Masalah kian memuncak ketika meleburnya mantan pejuang gerilya ke dalam tubuh APRIS dibarengi juga dengan masuknya para anggota KNIL. Mereka dipaksa untuk menerima KNIL yang pada masa perang kemerdekaan -- revolusi merupakan musuh besar mereka.
Ujung-ujungnya dari rasionalisasi tersebut masih menyisakan sejumlah aktivitas-aktivitas gerilya bersenjata lagi yang justru berangkat dari perasaan dilecehkan dan rasa ketidakadilan.
Pada tahun 1950 Letnan II Ibnu Hajar alias Haderi yang baru saja pulang tugas dari Pontianak kemudian melakukan desersi atau melarikan diri dari kesatuannya lengkap dengan senjata yang dimiliki. Mantan perwira ini kemudian membentuk sebuah pasukan yang bernama Kesatuan Rakyat yang Tertindas (KRyT).
Aktifitas KRyT dianggap mengarah kepada makar, melawan hukum dan sering menyerang bekas ganggota KNIL. Letnan II Ibnu Hajar melihat banyak kawan seperjuanganya maupun mantan anak buahnya “dibuang” begitu saja bahkan diejek oleh mantan serdadu KNIL sebagai “tentara kampung tak layak jadi tentara nasional”.
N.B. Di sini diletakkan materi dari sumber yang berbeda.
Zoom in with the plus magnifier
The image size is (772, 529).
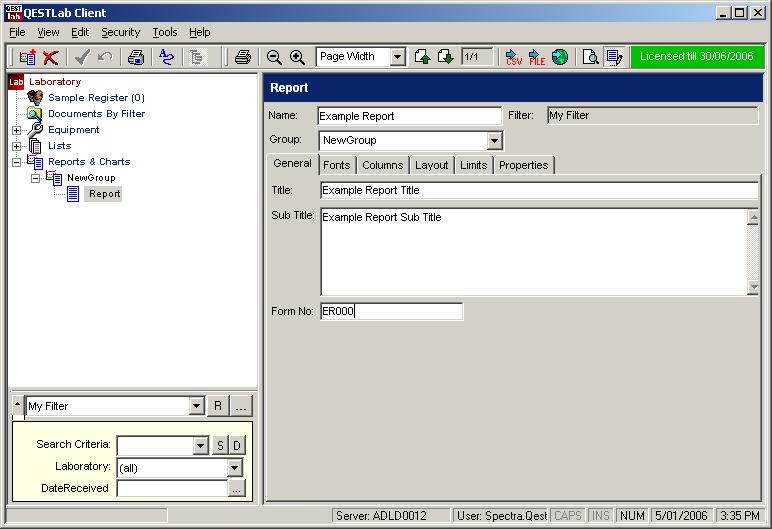(x=297, y=57)
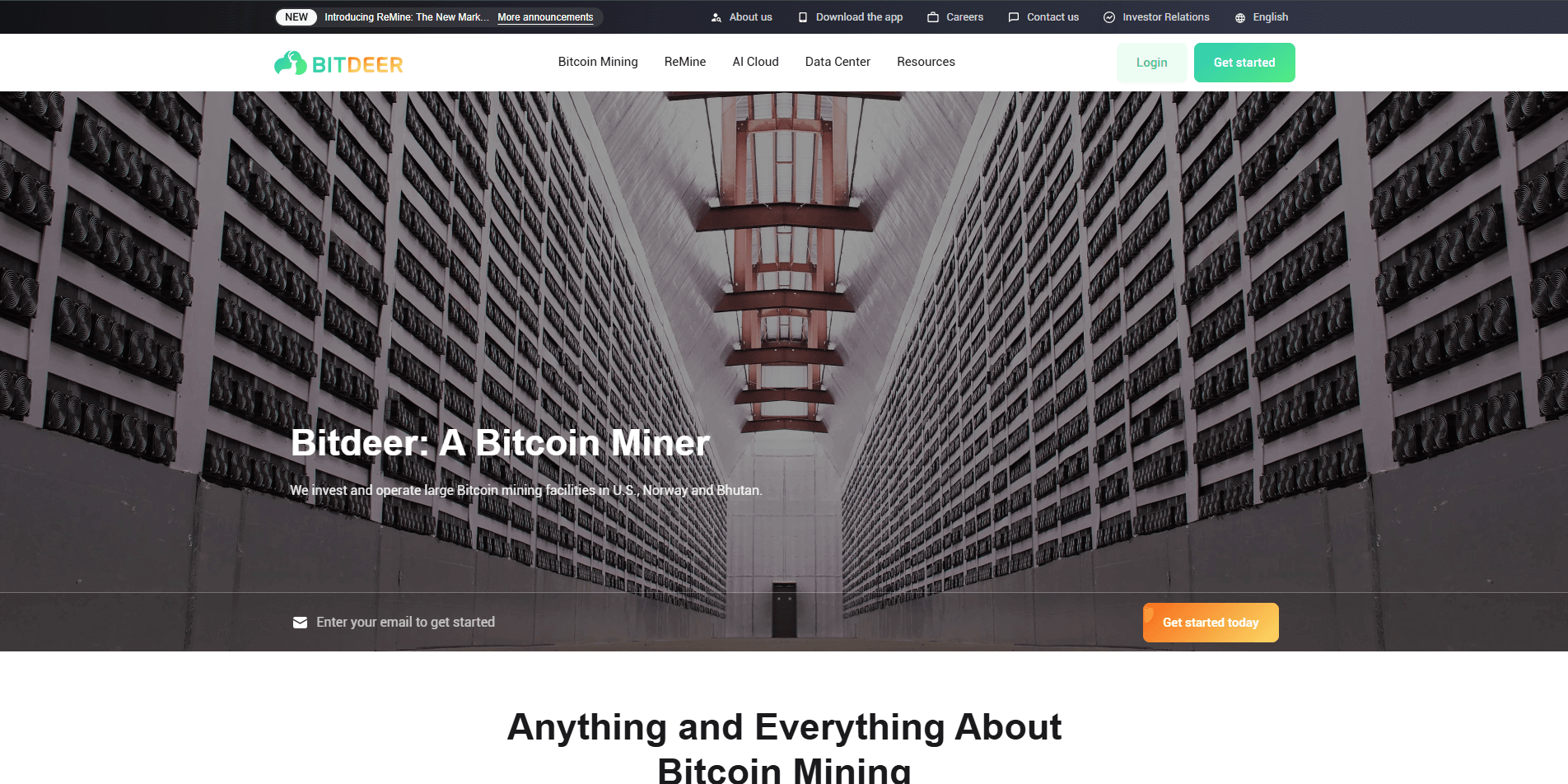
Task: Click the envelope icon beside email field
Action: [300, 623]
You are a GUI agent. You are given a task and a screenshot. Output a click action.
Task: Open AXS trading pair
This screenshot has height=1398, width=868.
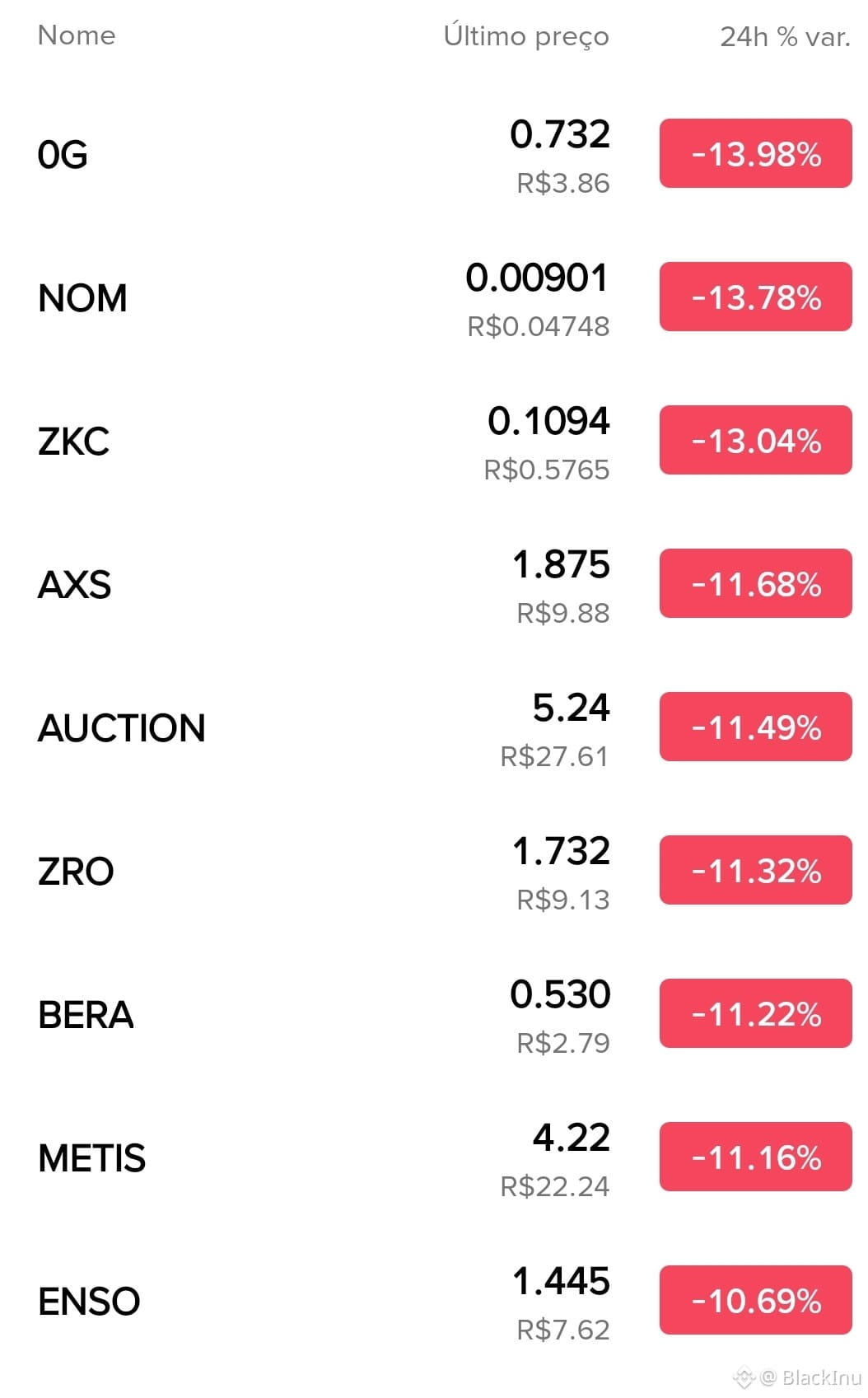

Tak pelak semua perlakuan itu sangat menyakitkan hati Ibnu Hajar dan para mantan gerilyawan yang telah berperang mati-matian mempertahankan tanah air. Begitu juga yang terjadi pada sebagian mantan pasukan Tengkorak Putih yang menolak bergabung dengan Divisi Lambung Mangkurat. seperti yang Sebagian anggota pasukan Tengkorak Putih pimpinan Mutalsam di Rangas dan Batu Tangga (HST) yang bermarkas di Nateh di kemudian hari bergabung bersama KRyT pimpinan Ibnu Hajar.
Rentetan memori perjuangan yang dilukis di atas darah dan keringat para gerilyawan tersebut telah menyatukan jiwa patriotisme mereka yang jelas membuat tebal semangat primordialisme bagi para pelakunya.